Print the entire listing below line for line, without changing a single character.

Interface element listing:
<<<<
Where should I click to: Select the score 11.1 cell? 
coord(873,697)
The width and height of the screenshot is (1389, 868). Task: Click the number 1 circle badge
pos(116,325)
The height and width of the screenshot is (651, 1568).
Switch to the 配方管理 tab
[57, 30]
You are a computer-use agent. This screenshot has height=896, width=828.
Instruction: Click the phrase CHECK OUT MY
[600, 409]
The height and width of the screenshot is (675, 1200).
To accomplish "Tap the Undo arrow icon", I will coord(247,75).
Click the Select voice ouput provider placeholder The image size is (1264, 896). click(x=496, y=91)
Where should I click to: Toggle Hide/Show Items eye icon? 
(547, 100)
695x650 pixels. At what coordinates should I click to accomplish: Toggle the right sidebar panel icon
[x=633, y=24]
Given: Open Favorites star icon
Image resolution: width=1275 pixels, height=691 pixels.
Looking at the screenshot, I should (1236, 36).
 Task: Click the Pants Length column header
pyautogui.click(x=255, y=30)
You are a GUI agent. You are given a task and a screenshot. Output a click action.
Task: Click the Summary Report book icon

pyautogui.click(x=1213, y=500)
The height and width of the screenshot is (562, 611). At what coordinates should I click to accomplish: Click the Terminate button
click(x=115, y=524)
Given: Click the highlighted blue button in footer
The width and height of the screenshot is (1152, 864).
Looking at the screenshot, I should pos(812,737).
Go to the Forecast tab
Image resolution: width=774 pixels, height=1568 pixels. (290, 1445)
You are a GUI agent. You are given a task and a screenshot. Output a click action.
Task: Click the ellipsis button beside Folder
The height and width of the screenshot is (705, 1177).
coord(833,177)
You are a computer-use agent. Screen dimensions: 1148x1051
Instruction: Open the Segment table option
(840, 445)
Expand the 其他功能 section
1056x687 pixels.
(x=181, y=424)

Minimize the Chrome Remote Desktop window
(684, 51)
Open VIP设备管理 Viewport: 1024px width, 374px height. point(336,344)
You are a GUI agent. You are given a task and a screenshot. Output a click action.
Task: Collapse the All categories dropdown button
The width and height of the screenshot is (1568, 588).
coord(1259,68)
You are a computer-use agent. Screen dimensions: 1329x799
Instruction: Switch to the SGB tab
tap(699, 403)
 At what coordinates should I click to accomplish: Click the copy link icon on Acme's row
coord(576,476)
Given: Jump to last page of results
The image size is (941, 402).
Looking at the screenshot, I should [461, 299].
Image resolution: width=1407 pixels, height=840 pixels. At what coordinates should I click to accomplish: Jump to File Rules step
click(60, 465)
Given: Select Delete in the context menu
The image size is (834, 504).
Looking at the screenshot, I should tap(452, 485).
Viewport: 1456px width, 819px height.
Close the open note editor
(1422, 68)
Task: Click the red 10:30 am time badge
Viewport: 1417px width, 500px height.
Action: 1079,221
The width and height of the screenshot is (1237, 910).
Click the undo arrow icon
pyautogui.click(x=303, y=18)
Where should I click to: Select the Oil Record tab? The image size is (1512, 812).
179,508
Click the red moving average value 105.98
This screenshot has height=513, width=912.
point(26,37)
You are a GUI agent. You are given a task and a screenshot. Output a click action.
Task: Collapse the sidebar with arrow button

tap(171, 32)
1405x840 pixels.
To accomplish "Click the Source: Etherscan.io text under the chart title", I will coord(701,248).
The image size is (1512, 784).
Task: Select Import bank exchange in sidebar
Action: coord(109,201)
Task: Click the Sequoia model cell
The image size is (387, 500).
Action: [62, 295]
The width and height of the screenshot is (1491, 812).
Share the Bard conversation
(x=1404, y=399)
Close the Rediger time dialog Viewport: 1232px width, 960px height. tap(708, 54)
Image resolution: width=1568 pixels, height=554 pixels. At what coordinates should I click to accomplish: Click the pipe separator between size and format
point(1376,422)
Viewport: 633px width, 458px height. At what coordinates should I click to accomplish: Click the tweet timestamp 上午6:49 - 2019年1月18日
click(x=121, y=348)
>>>>
> EXERCISE RESULT
Where should I click to: Select the score 11.1 cell? 
coord(873,697)
The width and height of the screenshot is (1389, 868). Task: Click the number 1 circle badge
pos(116,325)
The height and width of the screenshot is (651, 1568).
Switch to the 配方管理 tab
[57, 30]
You are a computer-use agent. This screenshot has height=896, width=828.
Instruction: Click the phrase CHECK OUT MY
[600, 409]
The height and width of the screenshot is (675, 1200).
To accomplish "Tap the Undo arrow icon", I will coord(247,75).
Click the Select voice ouput provider placeholder The image size is (1264, 896). click(x=496, y=91)
Where should I click to: Toggle Hide/Show Items eye icon? 
(547, 100)
695x650 pixels. At what coordinates should I click to accomplish: Toggle the right sidebar panel icon
[x=633, y=24]
Given: Open Favorites star icon
Image resolution: width=1275 pixels, height=691 pixels.
Looking at the screenshot, I should (1236, 36).
 Task: Click the Pants Length column header
pyautogui.click(x=255, y=30)
You are a GUI agent. You are given a task and a screenshot. Output a click action.
Task: Click the Summary Report book icon

pyautogui.click(x=1213, y=500)
The height and width of the screenshot is (562, 611). At what coordinates should I click to accomplish: Click the Terminate button
click(x=115, y=524)
Given: Click the highlighted blue button in footer
The width and height of the screenshot is (1152, 864).
Looking at the screenshot, I should pos(812,737).
Go to the Forecast tab
Image resolution: width=774 pixels, height=1568 pixels. (290, 1445)
You are a GUI agent. You are given a task and a screenshot. Output a click action.
Task: Click the ellipsis button beside Folder
The height and width of the screenshot is (705, 1177).
coord(833,177)
You are a computer-use agent. Screen dimensions: 1148x1051
Instruction: Open the Segment table option
(840, 445)
Expand the 其他功能 section
1056x687 pixels.
(x=181, y=424)

Minimize the Chrome Remote Desktop window
(684, 51)
Open VIP设备管理 Viewport: 1024px width, 374px height. point(336,344)
You are a GUI agent. You are given a task and a screenshot. Output a click action.
Task: Collapse the All categories dropdown button
The width and height of the screenshot is (1568, 588).
coord(1259,68)
You are a computer-use agent. Screen dimensions: 1329x799
Instruction: Switch to the SGB tab
tap(699, 403)
 At what coordinates should I click to accomplish: Click the copy link icon on Acme's row
coord(576,476)
Given: Jump to last page of results
The image size is (941, 402).
Looking at the screenshot, I should [461, 299].
Image resolution: width=1407 pixels, height=840 pixels. At what coordinates should I click to accomplish: Jump to File Rules step
click(60, 465)
Given: Select Delete in the context menu
The image size is (834, 504).
Looking at the screenshot, I should tap(452, 485).
Viewport: 1456px width, 819px height.
Close the open note editor
(1422, 68)
Task: Click the red 10:30 am time badge
Viewport: 1417px width, 500px height.
Action: 1079,221
The width and height of the screenshot is (1237, 910).
Click the undo arrow icon
pyautogui.click(x=303, y=18)
Where should I click to: Select the Oil Record tab? The image size is (1512, 812).
179,508
Click the red moving average value 105.98
This screenshot has height=513, width=912.
point(26,37)
You are a GUI agent. You are given a task and a screenshot. Output a click action.
Task: Collapse the sidebar with arrow button

tap(171, 32)
1405x840 pixels.
To accomplish "Click the Source: Etherscan.io text under the chart title", I will coord(701,248).
The image size is (1512, 784).
Task: Select Import bank exchange in sidebar
Action: coord(109,201)
Task: Click the Sequoia model cell
The image size is (387, 500).
Action: [62, 295]
The width and height of the screenshot is (1491, 812).
Share the Bard conversation
(x=1404, y=399)
Close the Rediger time dialog Viewport: 1232px width, 960px height. tap(708, 54)
Image resolution: width=1568 pixels, height=554 pixels. At what coordinates should I click to accomplish: Click the pipe separator between size and format
point(1376,422)
Viewport: 633px width, 458px height. At what coordinates should I click to accomplish: Click the tweet timestamp 上午6:49 - 2019年1月18日
click(x=121, y=348)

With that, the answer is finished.